*** Task material ***
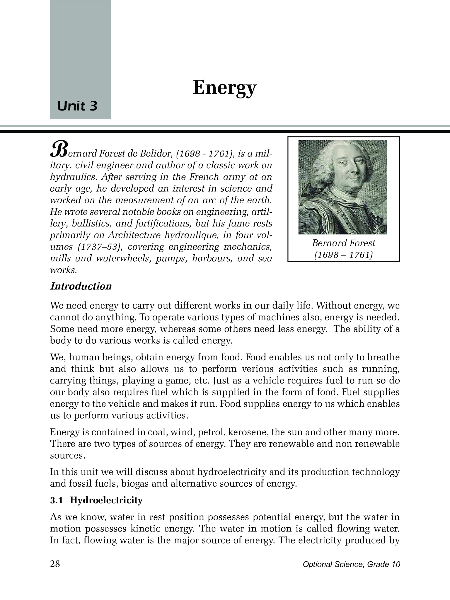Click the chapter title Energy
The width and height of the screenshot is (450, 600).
pos(224,88)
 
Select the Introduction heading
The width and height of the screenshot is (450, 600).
pos(81,286)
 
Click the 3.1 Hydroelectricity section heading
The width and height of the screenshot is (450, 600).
pos(96,500)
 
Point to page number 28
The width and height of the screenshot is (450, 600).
pos(55,564)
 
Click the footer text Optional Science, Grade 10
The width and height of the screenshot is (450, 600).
pos(351,564)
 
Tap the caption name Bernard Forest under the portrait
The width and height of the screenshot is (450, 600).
pos(343,243)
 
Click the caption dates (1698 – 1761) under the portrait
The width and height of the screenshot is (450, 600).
pos(343,255)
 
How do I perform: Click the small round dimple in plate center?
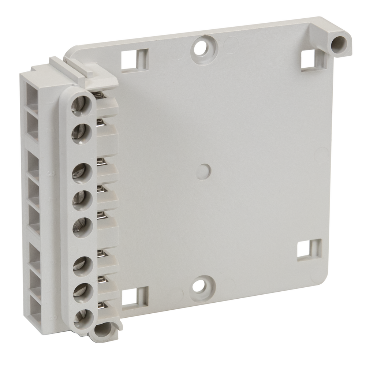point(203,171)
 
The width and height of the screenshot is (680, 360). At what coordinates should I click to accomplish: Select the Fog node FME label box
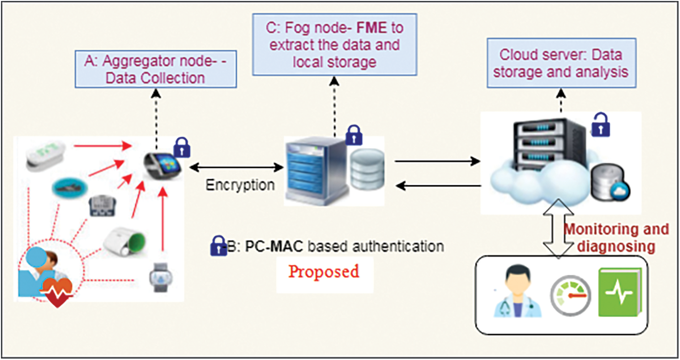coord(335,45)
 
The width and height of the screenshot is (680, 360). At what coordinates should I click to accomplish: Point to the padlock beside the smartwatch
coord(182,147)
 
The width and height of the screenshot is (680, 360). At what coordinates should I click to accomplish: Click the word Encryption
coord(240,185)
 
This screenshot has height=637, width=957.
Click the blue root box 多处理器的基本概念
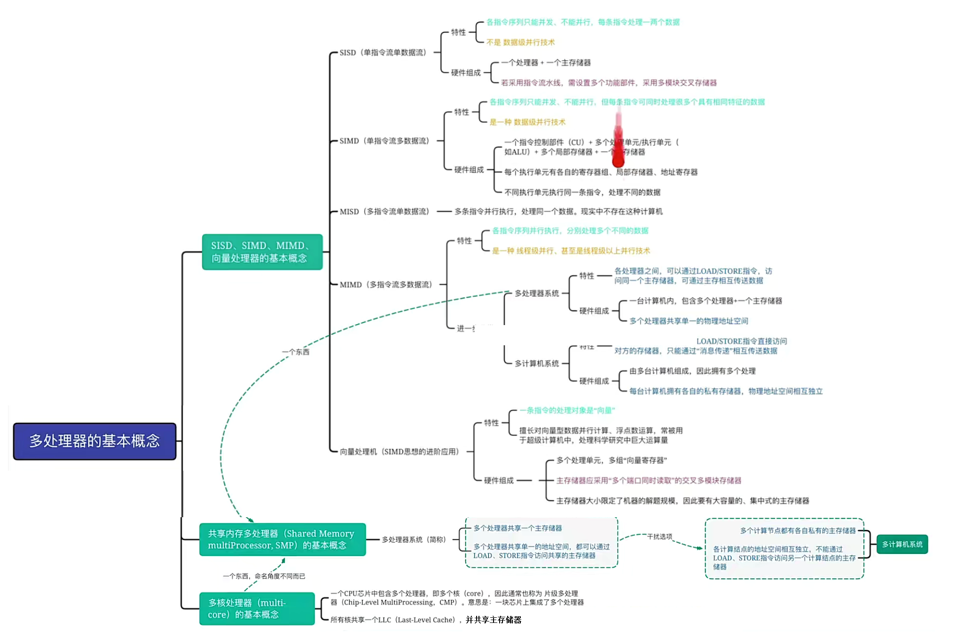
***
Short problem:
Render the listing lines from the line containing "beside the smartwatch" through the line containing "coord(182,147)", both inclusive, as a JSON list of strings with one string per line and blank lines omitted.

Exercise answer:
[
  "The width and height of the screenshot is (680, 360). At what coordinates should I click to accomplish: Point to the padlock beside the smartwatch",
  "coord(182,147)"
]